* **Supplied records**:
■ ■ ■
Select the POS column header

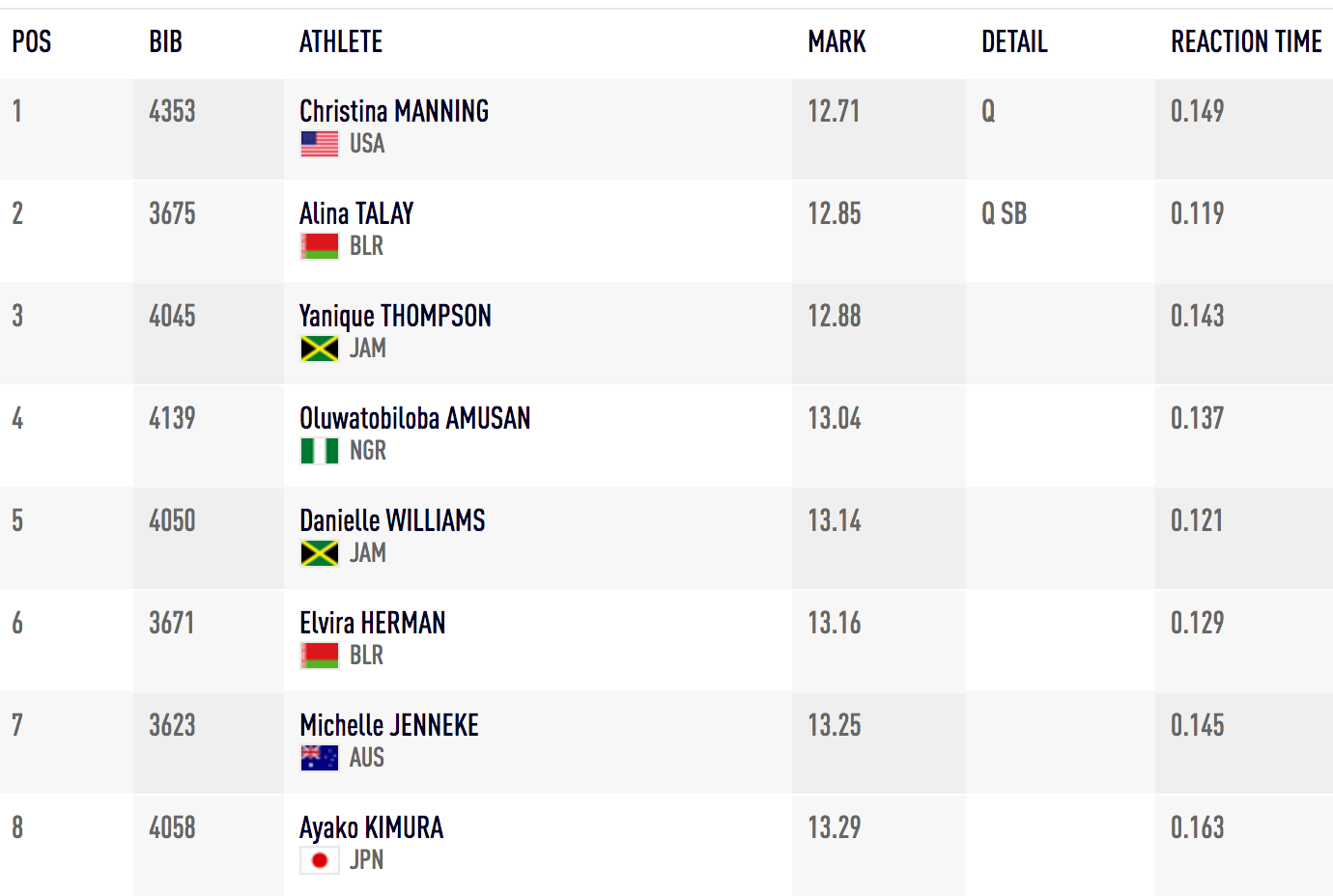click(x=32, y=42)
■ ■ ■
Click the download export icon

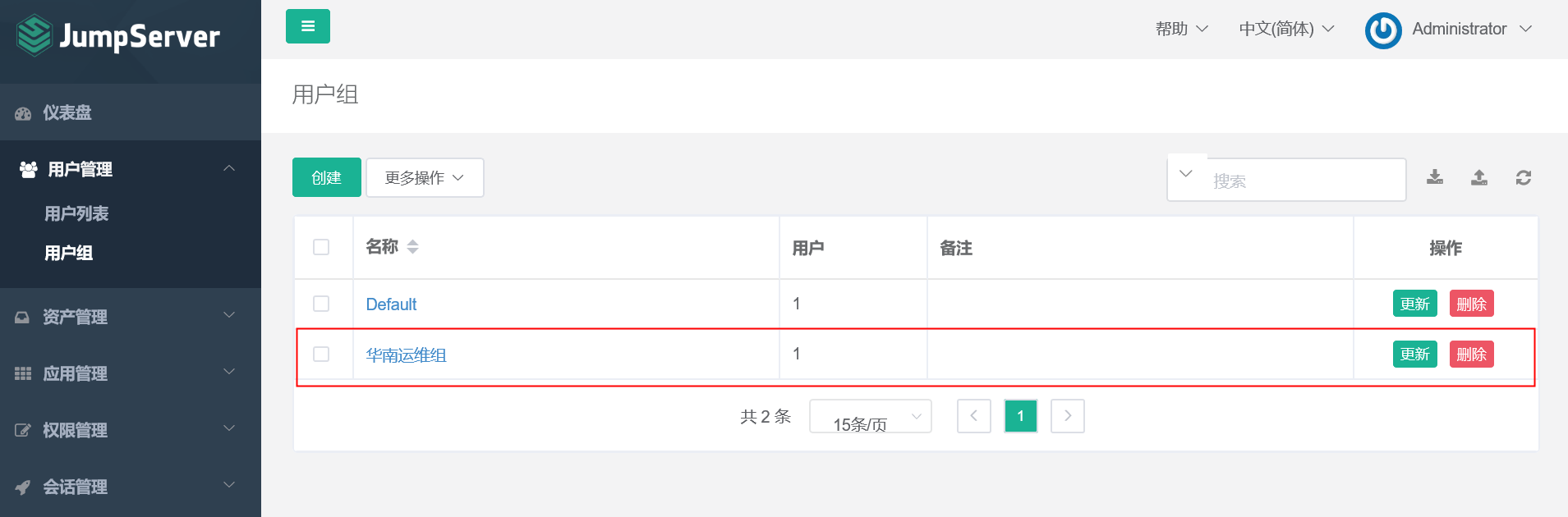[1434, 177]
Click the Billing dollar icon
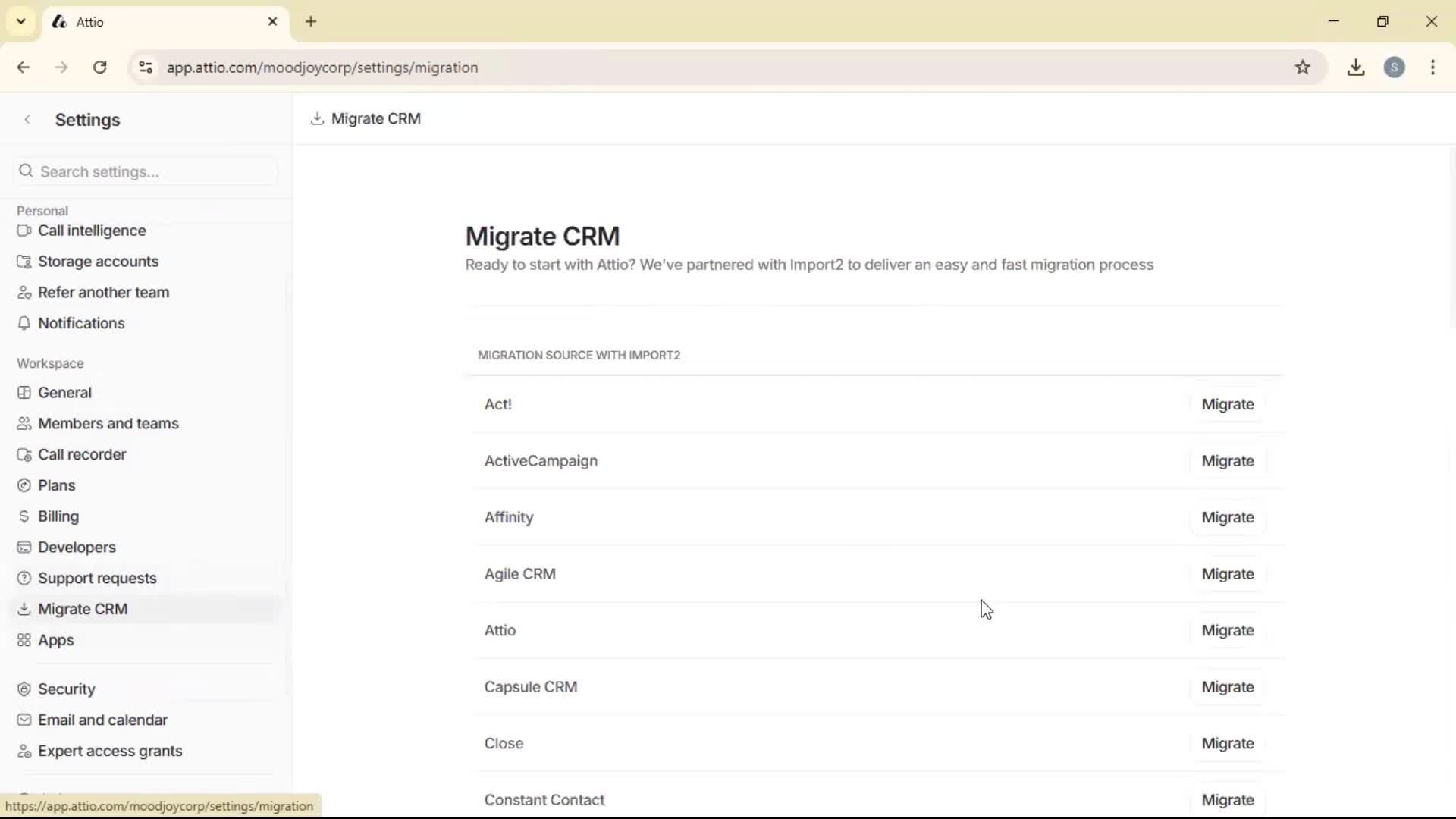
■ ■ ■
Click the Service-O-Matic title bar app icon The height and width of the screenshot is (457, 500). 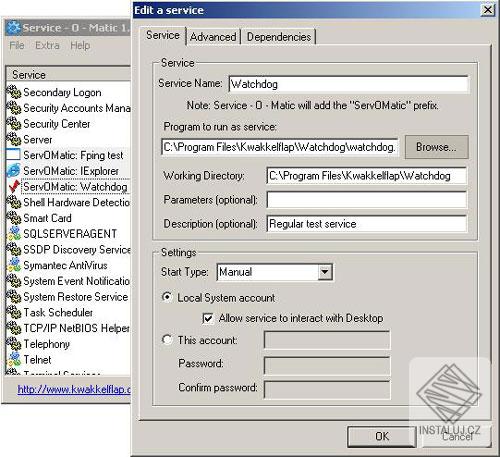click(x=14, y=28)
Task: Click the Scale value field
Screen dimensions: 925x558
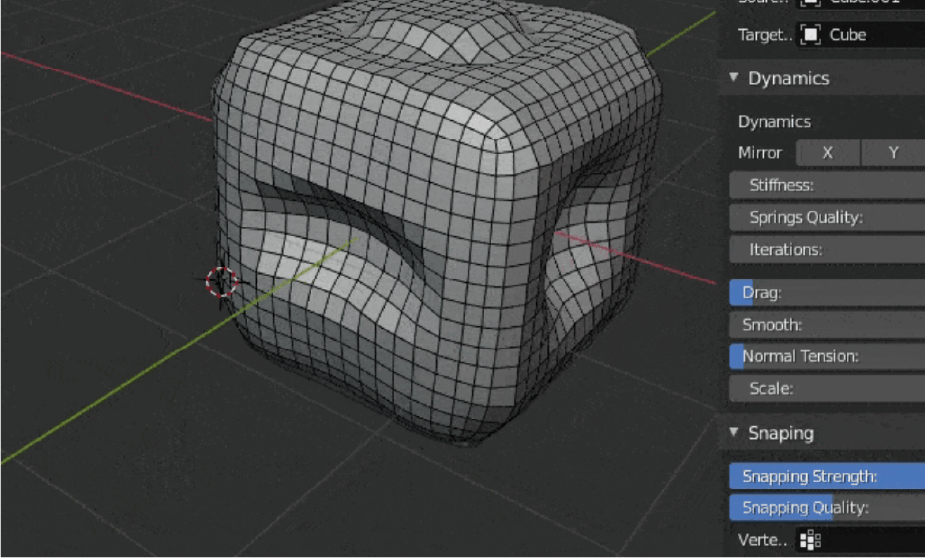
■ ■ ■
* **Stated task**:
Render everything in the records from the line containing "Click the download export icon" down to the line containing "Click the Billing dollar icon" as a Markdown table with the columns No. and Text. Number each row, skip blank lines, and leave the pictures out.

* **Full answer**:
| No. | Text |
|---|---|
| 1 | Click the download export icon |
| 2 | [1434, 177] |
| 3 | Click the Billing dollar icon |